On applying equilibrium condition along the vertical direction, we get:

\[\begin{array}{c} \sum {F_y} = 0\\ {F_{BA}}\sin \theta - {F_{BC}}\sin \alpha = 0\\ {F_{BA}}\left( {\frac{{3\;{\rm{m}}}}{{{L_{BA}}}}} \right) - {F_{BC}}\left( {\frac{{3\;{\rm{m}}}}{{{L_{BC}}}}} \right) = 0 \end{array}\]
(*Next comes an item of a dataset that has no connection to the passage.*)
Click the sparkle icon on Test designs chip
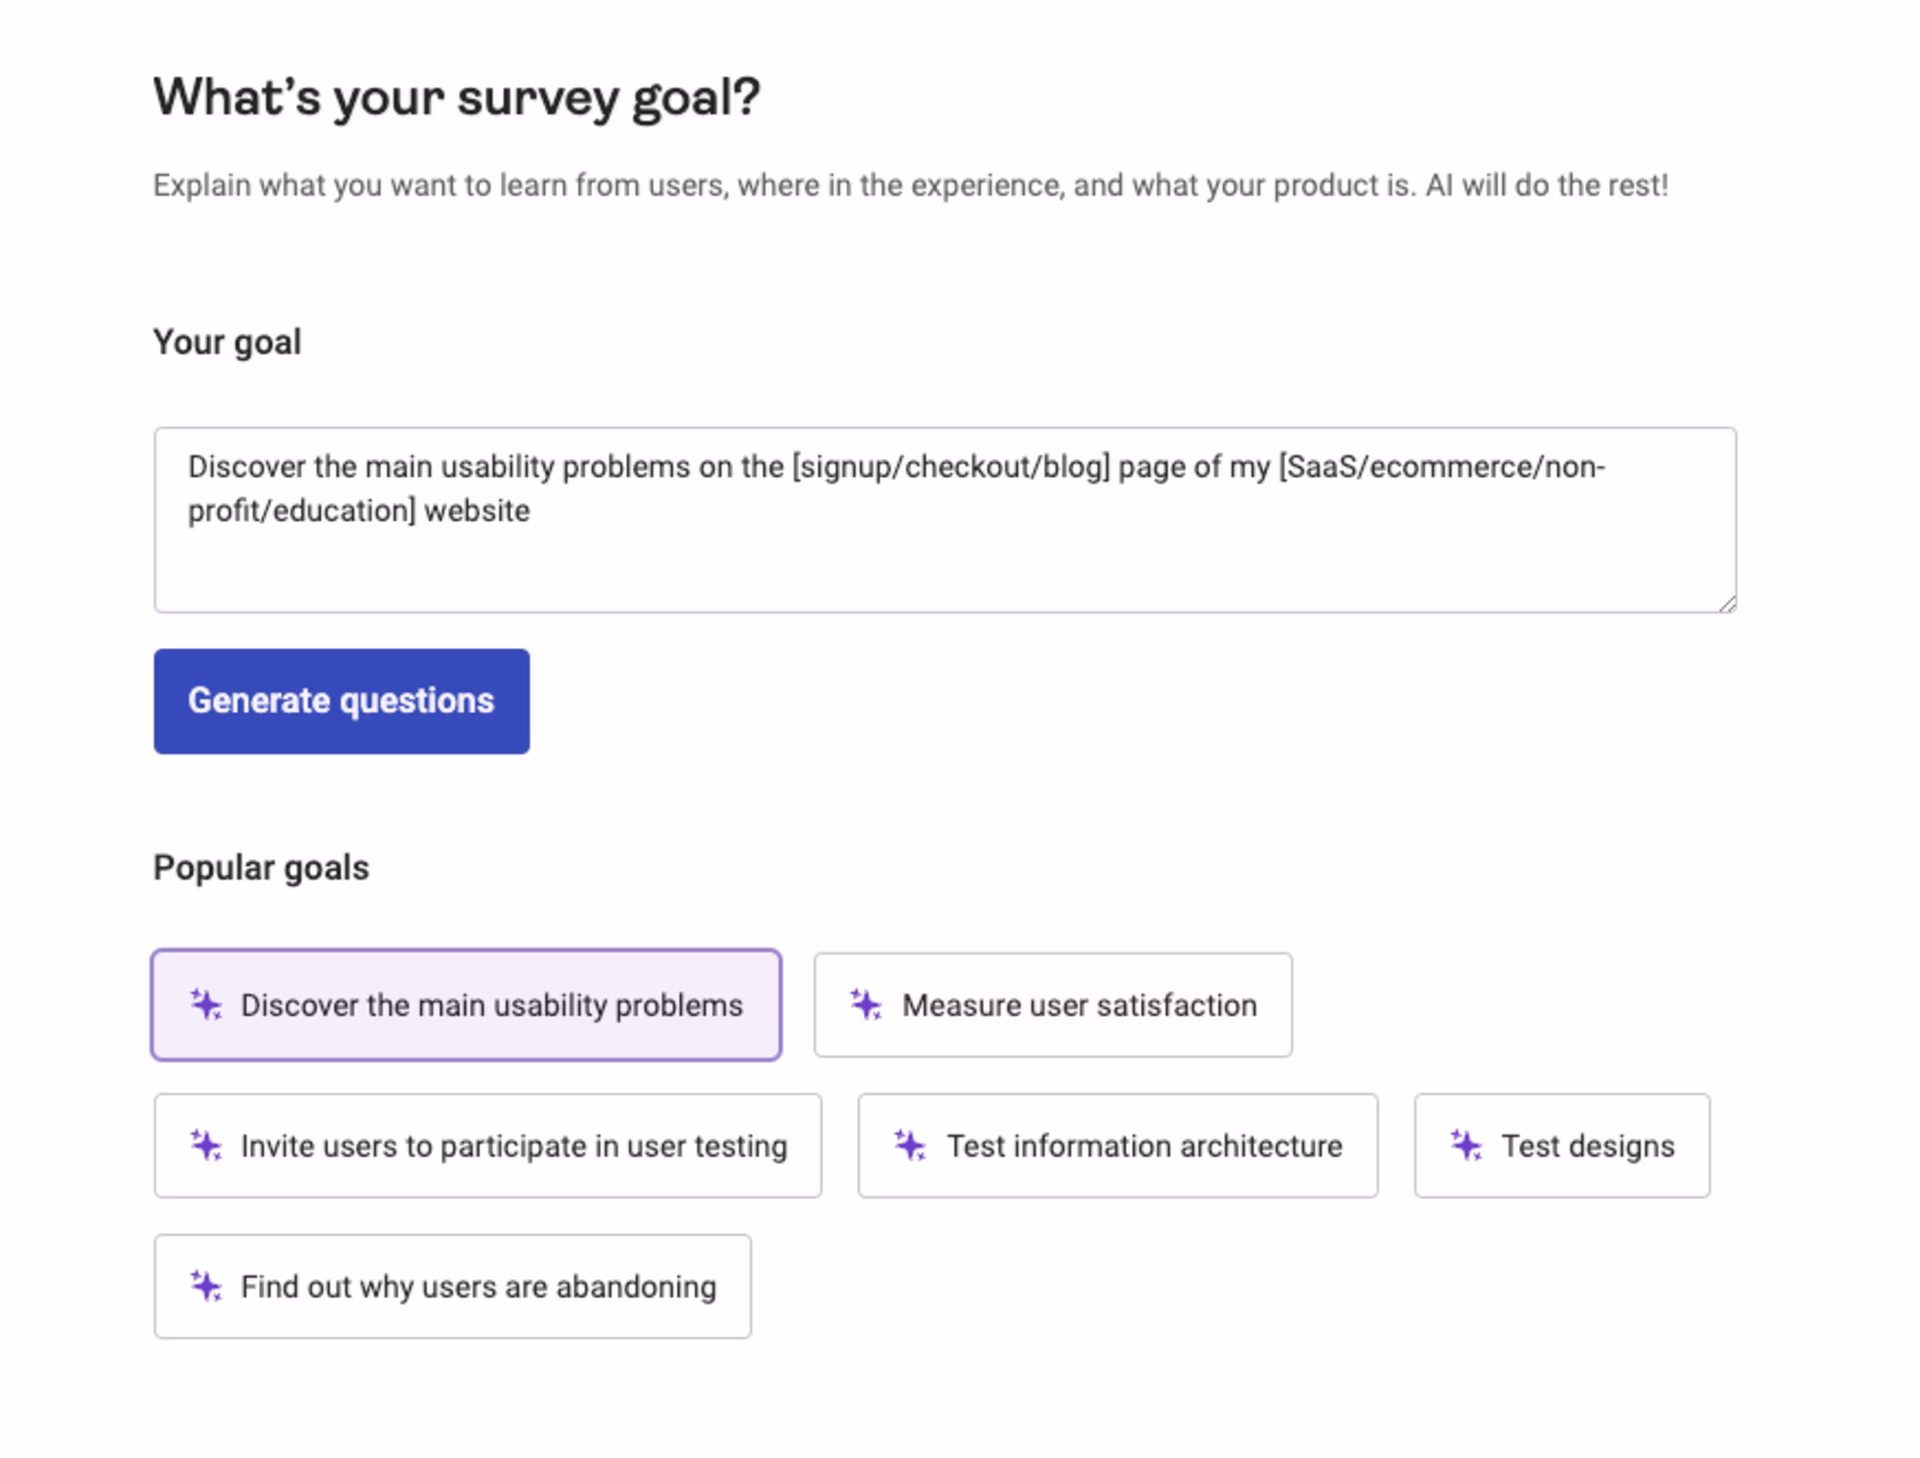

Stretched lengths ${L_{BA}}$ and ${L_{BC}}$ are equal as both the springs have the same stiffness. So,

\[{F_{BA}} = {F_{BC}}\]

Similarly, on applying equilibrium condition along the horizontal direction, we get:

\[\begin{array}{c} \sum {F_x} = 0\\ {F_{BA}}\left( {\cos \theta } \right) + {F_{BC}}\cos \alpha = F\\ {F_{BA}}\left( {\frac{d}{{{L_{BA}}}}} \right) + {F_{BC}}\left( {\frac{d}{{{L_{BC}}}}} \right) - F = 0\\ F = 2 \times {F_{BC}}\left( {\frac{d}{{{L_{BC}}}}} \right) \end{array}\]
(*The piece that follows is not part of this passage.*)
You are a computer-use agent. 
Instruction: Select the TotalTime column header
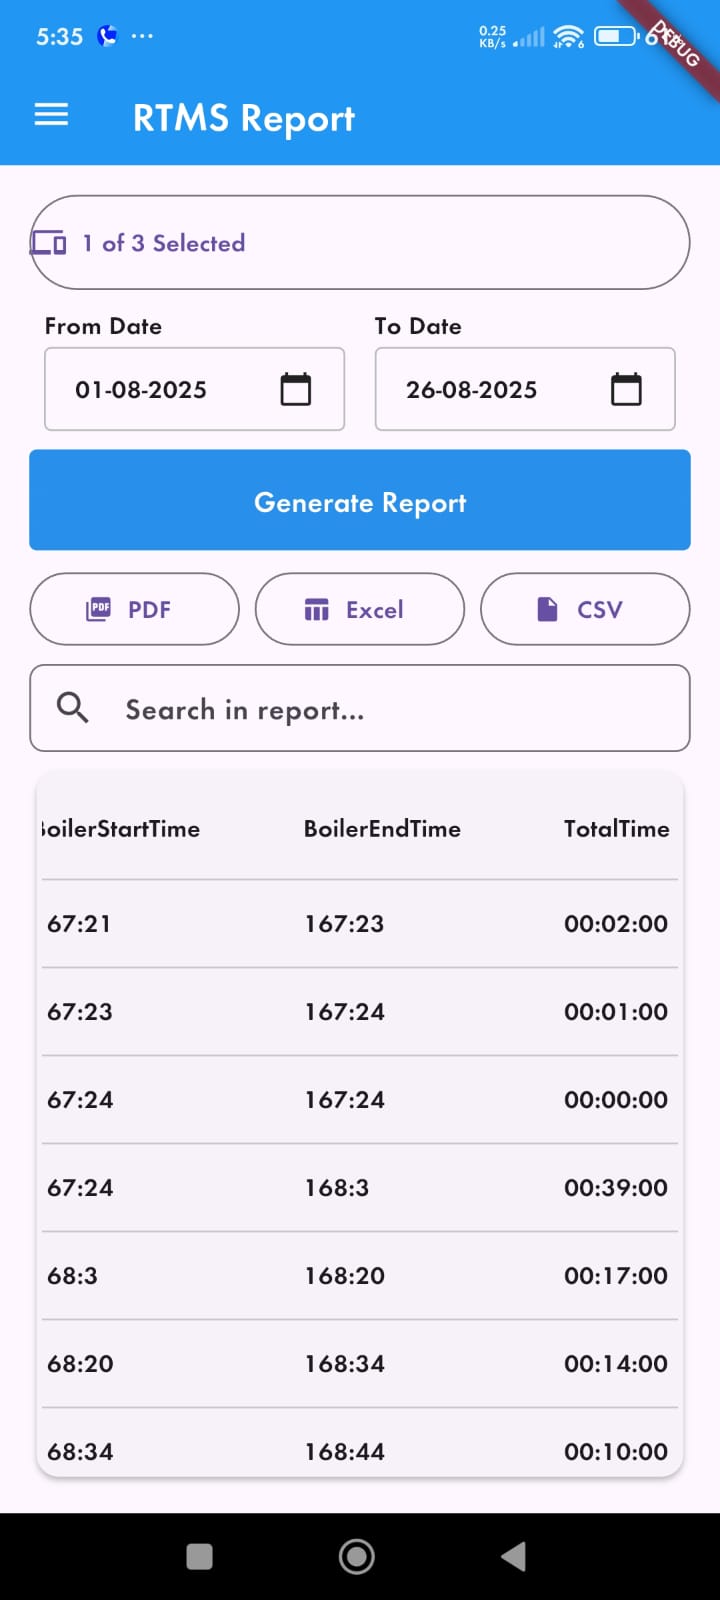(616, 828)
Substitute the values in the above expression, we get:

\[\begin{array}{c} \left( {175\;{\rm{N}}} \right) = 2{F_{BC}} \times \left( {\frac{d}{{{L_{BC}}}}} \right)\\ \left( {175\;{\rm{N}}} \right) = 2k{\delta _{BC}} \times \left( {\frac{d}{{{L_{BC}}}}} \right)\\ \left( {175\;{\rm{N}}} \right) = 2 \times \left( {500\;{\rm{N/m}}} \right) \times \left( {{L_{BC}} - 3\;{\rm{m}}} \right) \times \left( {\frac{d}{{{L_{BC}}}}} \right)\\ \left[ {d - \left( {3\;{\rm{m}}} \right)\left( {\frac{d}{{{L_{BC}}}}} \right)} \right] = \left( {0.175\;{\rm{N}}} \right) \end{array}\]
 
Step 3

On solving the above expression further, we get:

\[\begin{array}{c} \left[ {d - \left( {3\;{\rm{m}}} \right)\left( {\frac{d}{{\sqrt {{{\left( {3\;{\rm{m}}} \right)}^2} + {d^2}} }}} \right)} \right] = \left( {0.175\;{\rm{N}}} \right)\\ \left( {\frac{{d\sqrt {{{\left( {3\;{\rm{m}}} \right)}^2} + {d^2}} - \left( {3\;{\rm{m}}} \right) \times d}}{{\sqrt {{{\left( {3\;{\rm{m}}} \right)}^2} + {d^2}} }}} \right) = \left( {0.175\;{\rm{N}}} \right)\\ d\sqrt {{{\left( {3\;{\rm{m}}} \right)}^2} + {d^2}} - \left( {3\;{\rm{m}}} \right) \times d = \left( {0.175\;{\rm{N}}} \right) \times \sqrt {{{\left( {3\;{\rm{m}}} \right)}^2} + {d^2}} \\ 3d = \sqrt {9 + {d^2}} \left( {d - 0.175} \right) \end{array}\]

On squaring both sides, we get:

\[\begin{array}{c} 9{d^2} = \left( {9 + {d^2}} \right){\left( {d - 0.175} \right)^2}\\ 9{d^2} = \left( {9 + {d^2}} \right)\left[ {{d^2} + 0.030625 - 0.35d} \right]\\ 9{d^2} = \left[ \begin{array}{l} 9{d^2} + 0.2756 - 3.15d + {d^4}\\ + 0.030625{d^2} - 0.35{d^3} \end{array} \right]\\ \left[ \begin{array}{l} {d^4} - 0.35{d^3} + 0.030625{d^2}\\ - 3.15d + 0.2756 \end{array} \right] = 0\\ d = 1.56\;{\rm{m}} \end{array}\]